TASK BRIEF:
From the line that contains "This screenshot has width=1366, height=810." through the closing line of the entries, write out each line exactly; pictures stay out.

DATA PROVIDED:

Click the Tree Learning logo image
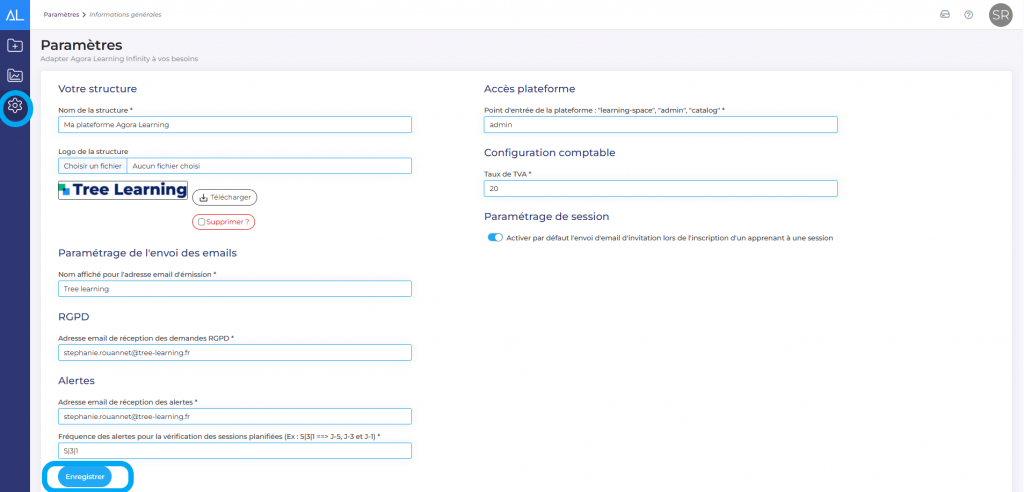Image resolution: width=1024 pixels, height=492 pixels. (123, 190)
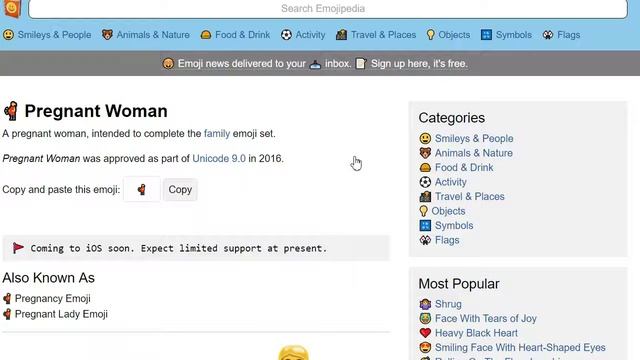
Task: Click the Search Emojipedia input field
Action: (328, 9)
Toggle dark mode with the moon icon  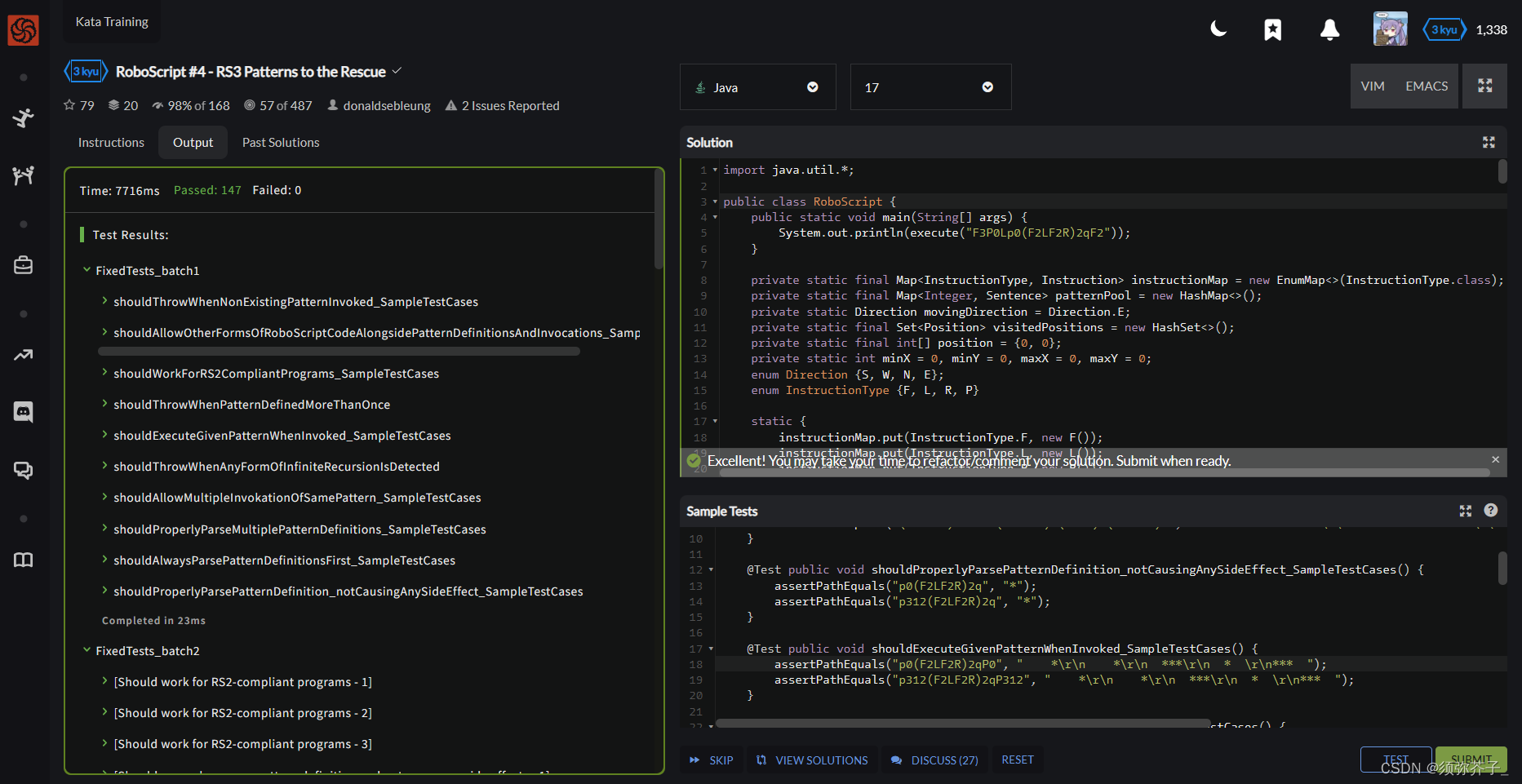(1218, 29)
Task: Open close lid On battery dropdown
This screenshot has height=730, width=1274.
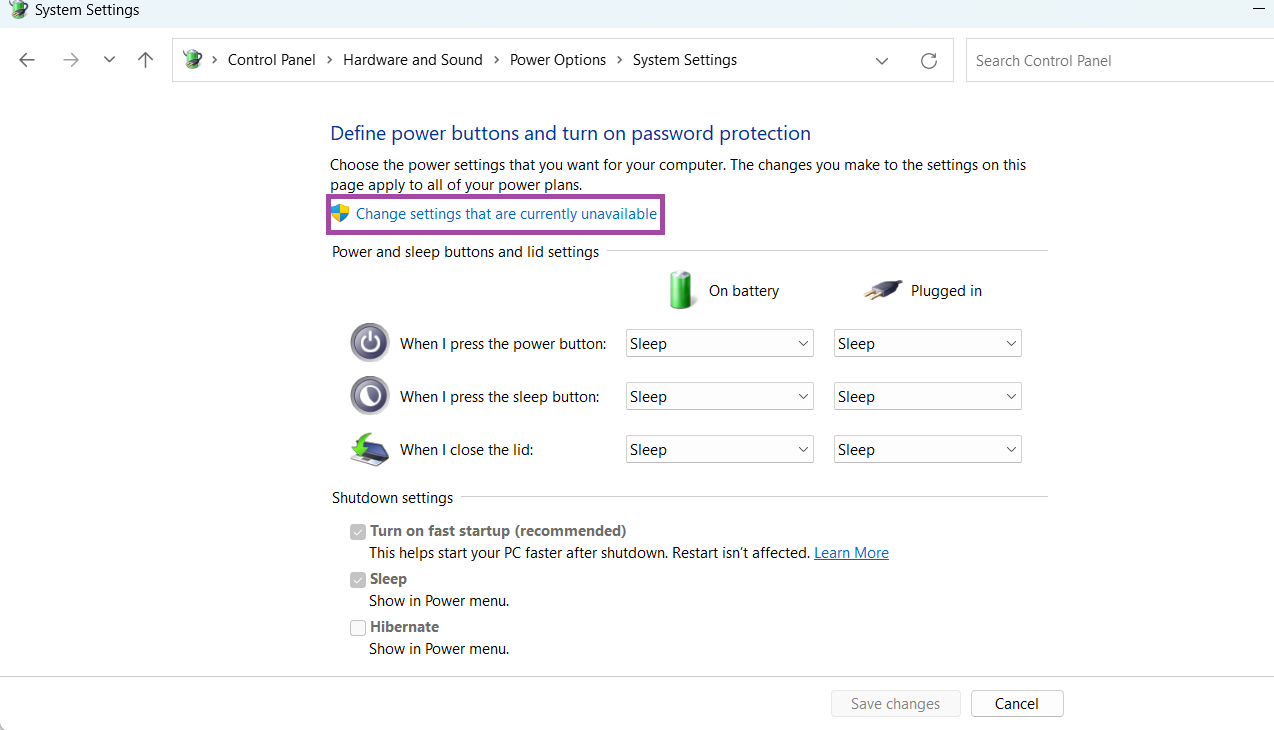Action: [x=719, y=449]
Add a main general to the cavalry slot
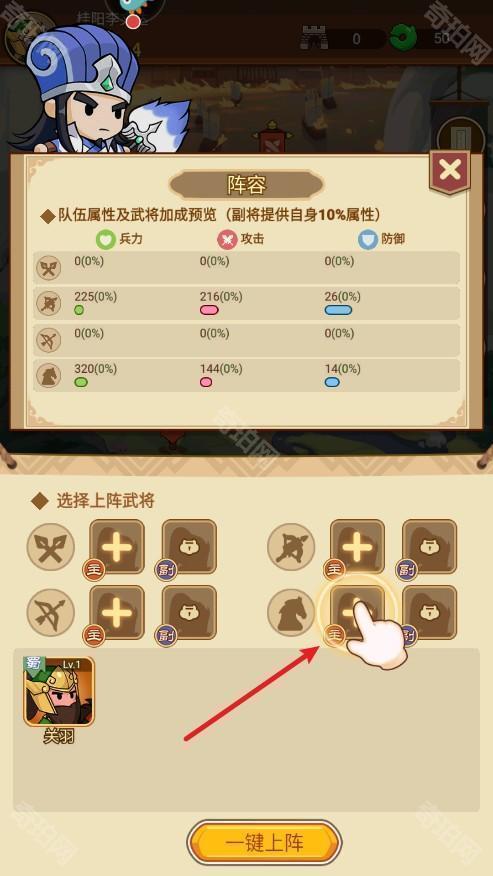 [357, 612]
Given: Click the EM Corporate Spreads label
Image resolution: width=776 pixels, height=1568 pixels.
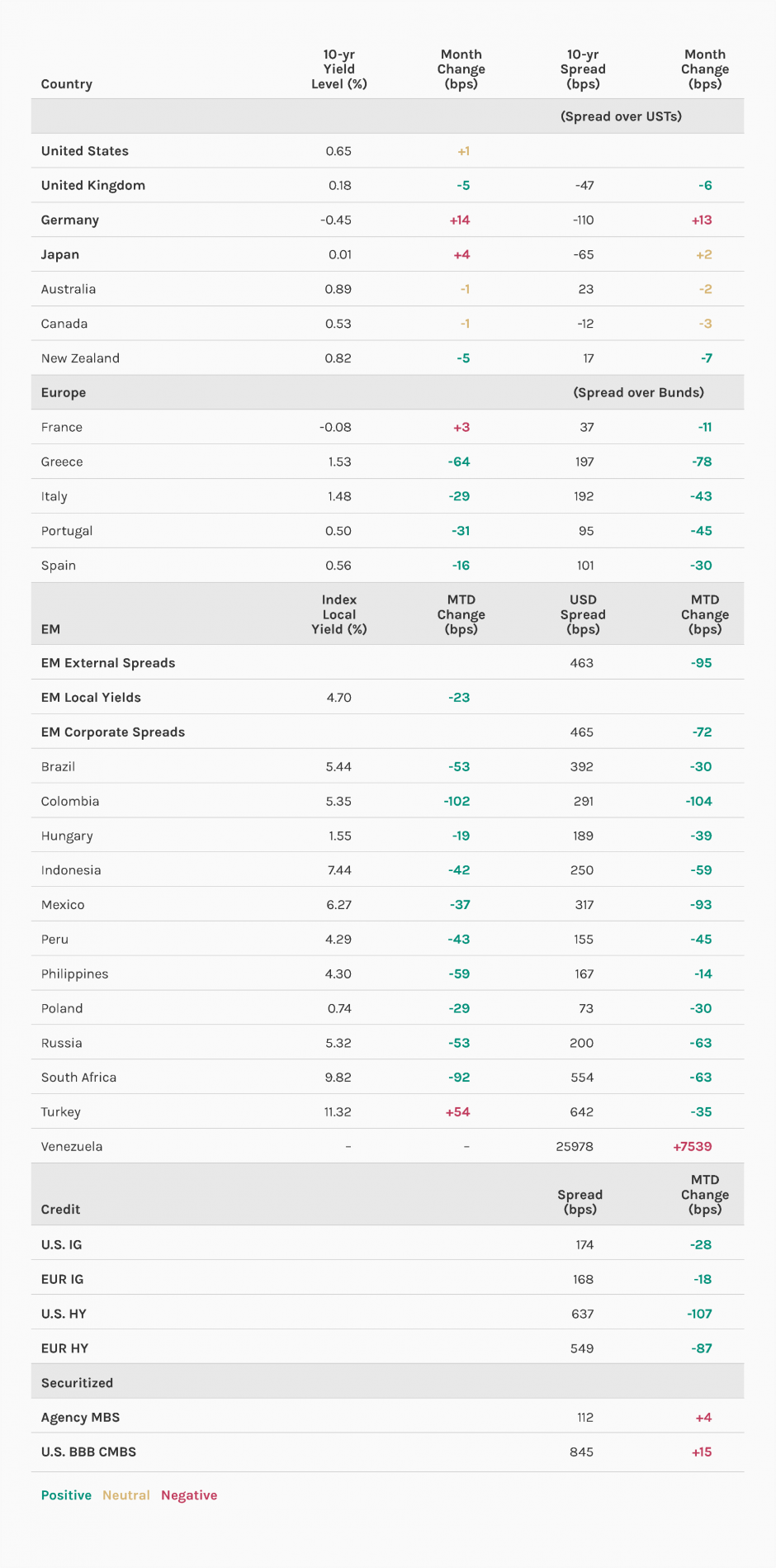Looking at the screenshot, I should pyautogui.click(x=113, y=732).
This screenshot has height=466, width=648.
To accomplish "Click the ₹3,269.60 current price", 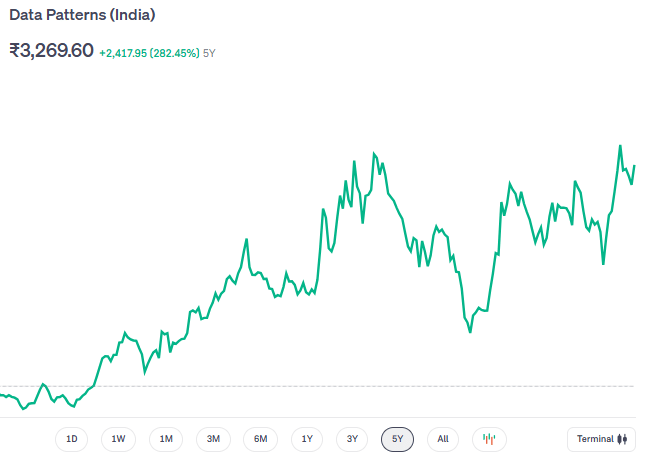I will point(51,50).
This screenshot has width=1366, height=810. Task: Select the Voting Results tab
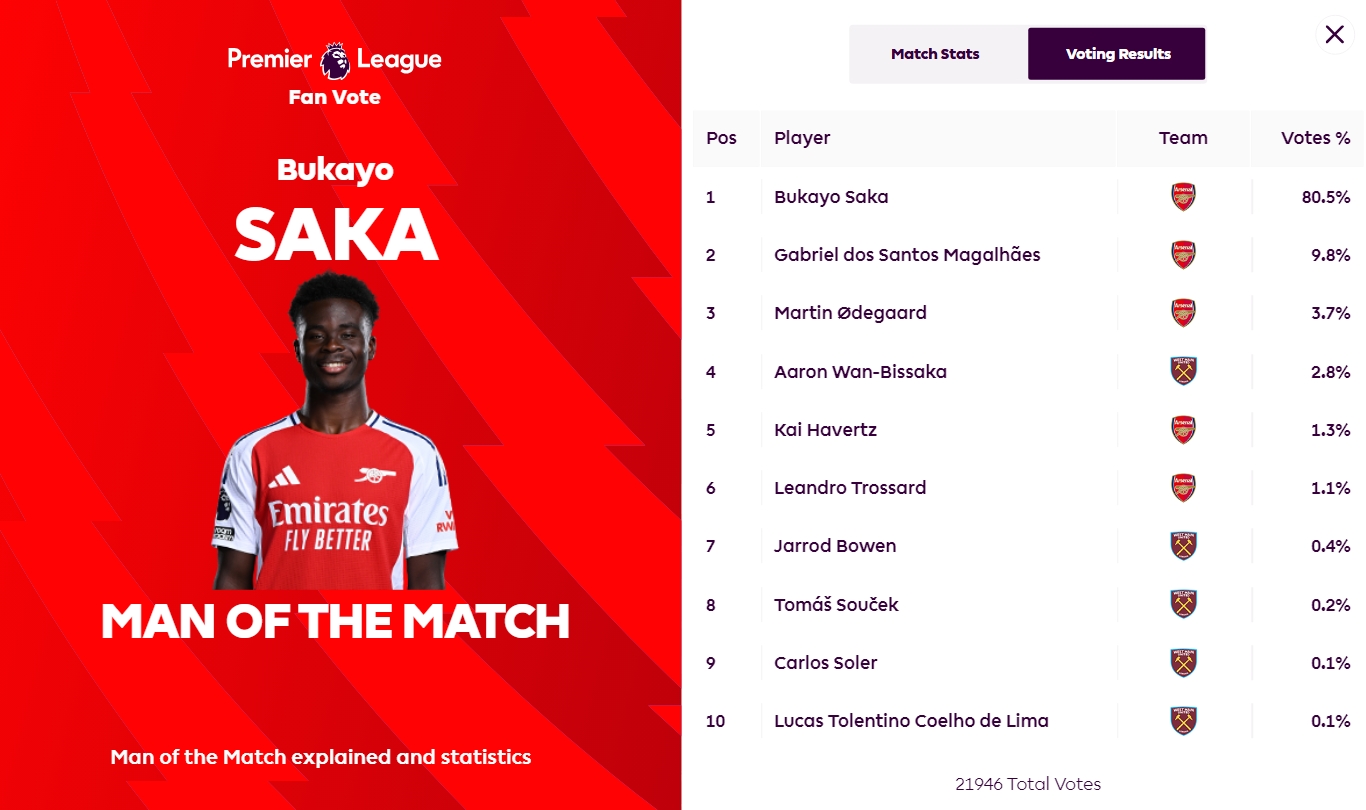[1117, 54]
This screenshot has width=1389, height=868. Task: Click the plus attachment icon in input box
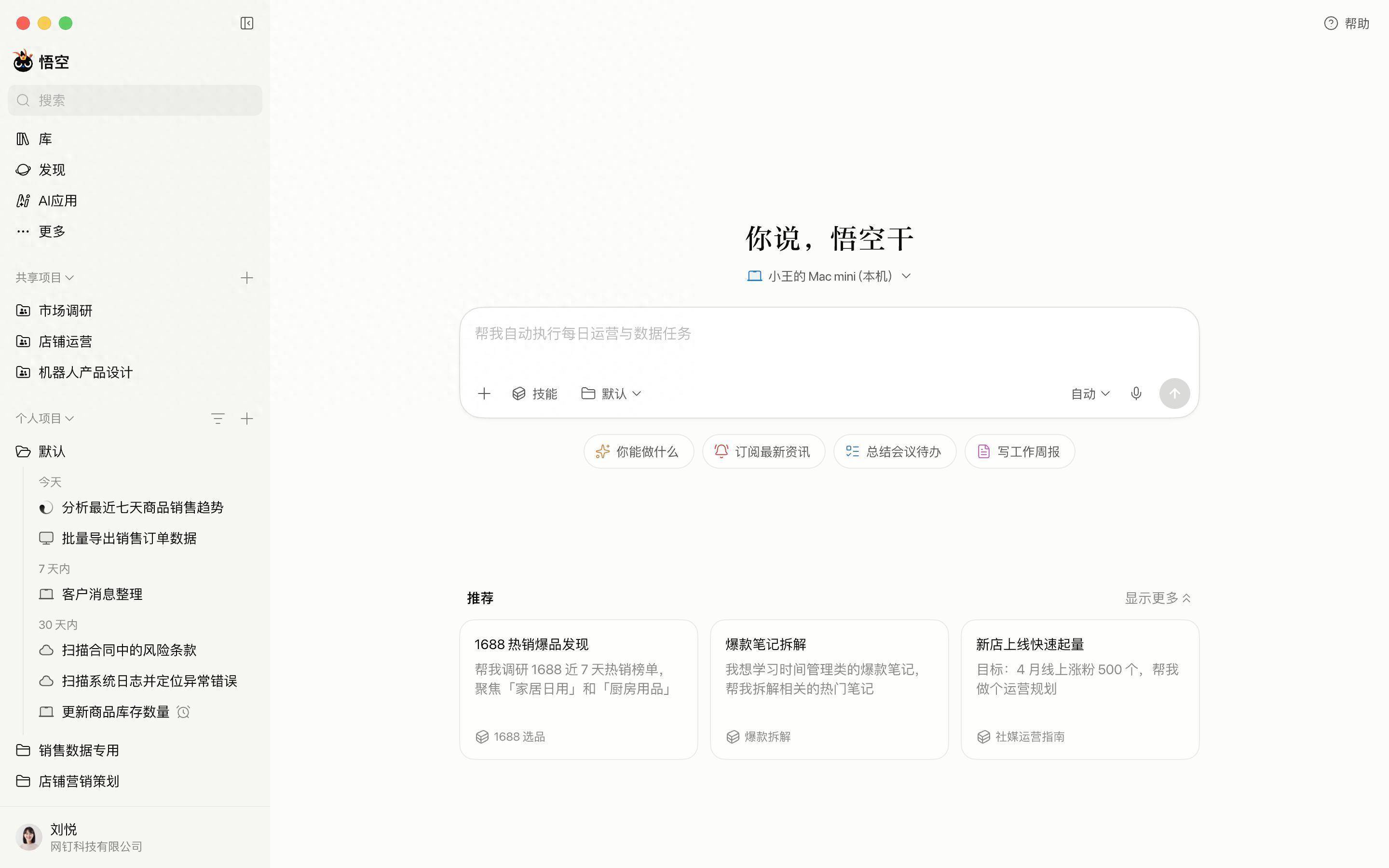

EXPECTED ANSWER:
This screenshot has width=1366, height=810. Task: Select the Voting Results tab
[1117, 54]
This screenshot has width=1389, height=868. Task: Click the plus attachment icon in input box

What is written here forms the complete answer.